As of tomorrow, I will have been car-free for about two weeks, with two exceptions (both visits from a family member who needed my assistance driving around town). I've gone to the hardware store, the music store, grocery shopping, the library... The truth is, I've been all over town.
In the space of two weeks, I've realized that I really want to get rid of my car entirely, and I don't want to be in a situation where I'm forced to own a car again. Perhaps when I get old and infirm I will change my mind, but in a town this size (which I think is just the right size for me) I can't see myself missing my car. Perhaps inclement weather will change my mind, but so far I've had no troubles. Those who warned me about the heat will be happy to know that not only have I not suffered a heat stroke, but it's actually been quite pleasant, as long as I avoid riding in the heat of the day.
In fact, I did some calculations and came up with some surprising numbers.
$1,310 = Minimum amount that I spend just to own a car each year (even if it's mostly sitting in the parking lot). This is including gas, oil changes, registration, inspection, etc. I own my car outright, so this does not include car payments, which most people would have. It also does not include brake pads, or occasional expenses for things that may crop up, like broken O2 sensors, oil leaks, cosmetic touch ups, fixing of broken door handles, etc. The number also would go up dramatically if I had been driving more, due to the price of gas.
$660 = The amount I will have spent on bike travel by the end of this year. This includes the entire cost of the bike (which is a Trek that I bought new, so I could have probably brought this figure down a bit), as well as a generous budget for chain grease, tubes, and miscellaneous equipment that I have added or plan to add to the bike (pannier, trunk, kick stand, etc).
$250 = The approximate amount that I will spend on bike travel each year without including the cost of a new bike. (This does include things like water and a savings account to buy a new bike once this one wears out.)
15 minutes = The amount of time it took me to get to the grocery store in the car (including the time it took to get in the car, drive there, park, and get into the store).
15 minutes = The amount of time it took me to get to the grocery store on my bike (including time to carry my bike down the front stairs, ride to the store, find a place to lock up, and get into the store).
2 weeks = The amount of time it has taken me to get so used to biking that I don't even get tired on the hills or when I'm facing a headwind.
0 = The number of times I have felt a lack of freedom for not having a car in the past 2 weeks.
So someone tell me... How does it make you more free to spend 5 times as much money on transportation, just so that you can drive a glorified umbrella? How does it make sense to continue designing our lives around a system that is expensive, unhealthy, and ultimately unsustainable?

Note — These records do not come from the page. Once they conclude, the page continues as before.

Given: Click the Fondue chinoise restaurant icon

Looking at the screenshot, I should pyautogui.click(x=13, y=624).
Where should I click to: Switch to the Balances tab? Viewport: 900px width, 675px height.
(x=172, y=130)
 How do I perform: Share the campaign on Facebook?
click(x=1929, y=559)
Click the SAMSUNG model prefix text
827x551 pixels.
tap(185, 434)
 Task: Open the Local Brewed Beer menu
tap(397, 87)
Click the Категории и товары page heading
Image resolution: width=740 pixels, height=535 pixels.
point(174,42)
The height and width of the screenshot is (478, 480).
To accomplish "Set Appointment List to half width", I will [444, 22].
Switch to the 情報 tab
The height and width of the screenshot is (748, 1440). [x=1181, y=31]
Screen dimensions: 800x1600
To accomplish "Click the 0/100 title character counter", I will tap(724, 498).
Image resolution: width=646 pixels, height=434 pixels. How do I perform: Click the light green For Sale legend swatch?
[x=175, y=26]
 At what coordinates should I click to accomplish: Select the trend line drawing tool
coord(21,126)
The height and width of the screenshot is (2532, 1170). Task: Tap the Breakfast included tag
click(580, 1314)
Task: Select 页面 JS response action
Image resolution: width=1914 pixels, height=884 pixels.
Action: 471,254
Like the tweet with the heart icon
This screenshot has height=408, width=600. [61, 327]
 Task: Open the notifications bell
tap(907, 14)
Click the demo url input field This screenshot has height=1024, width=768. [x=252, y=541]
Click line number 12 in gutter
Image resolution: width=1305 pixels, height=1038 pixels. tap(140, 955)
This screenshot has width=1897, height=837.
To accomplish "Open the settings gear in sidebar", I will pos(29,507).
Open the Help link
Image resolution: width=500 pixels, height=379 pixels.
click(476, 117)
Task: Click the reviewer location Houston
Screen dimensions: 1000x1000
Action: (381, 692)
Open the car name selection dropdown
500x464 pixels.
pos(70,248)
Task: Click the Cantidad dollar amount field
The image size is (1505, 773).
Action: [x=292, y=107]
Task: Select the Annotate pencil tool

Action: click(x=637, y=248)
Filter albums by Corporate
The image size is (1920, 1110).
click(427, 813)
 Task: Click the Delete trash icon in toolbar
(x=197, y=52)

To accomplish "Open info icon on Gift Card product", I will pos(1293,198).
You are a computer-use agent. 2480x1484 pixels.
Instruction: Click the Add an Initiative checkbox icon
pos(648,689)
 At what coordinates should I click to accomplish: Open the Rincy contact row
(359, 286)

Think about the state of the USA right now. The obesity epidemic, the budget crises (both at the federal and local levels), environmental crises... How does it make sense to continue spending billions of dollars maintaining motor vehicle infrastructure (and some people contend that even this isn't enough) when a fraction of this expenditure could create all the infrastructure we'd ever need to create a viable community based around bike, pedestrian, and public transportation?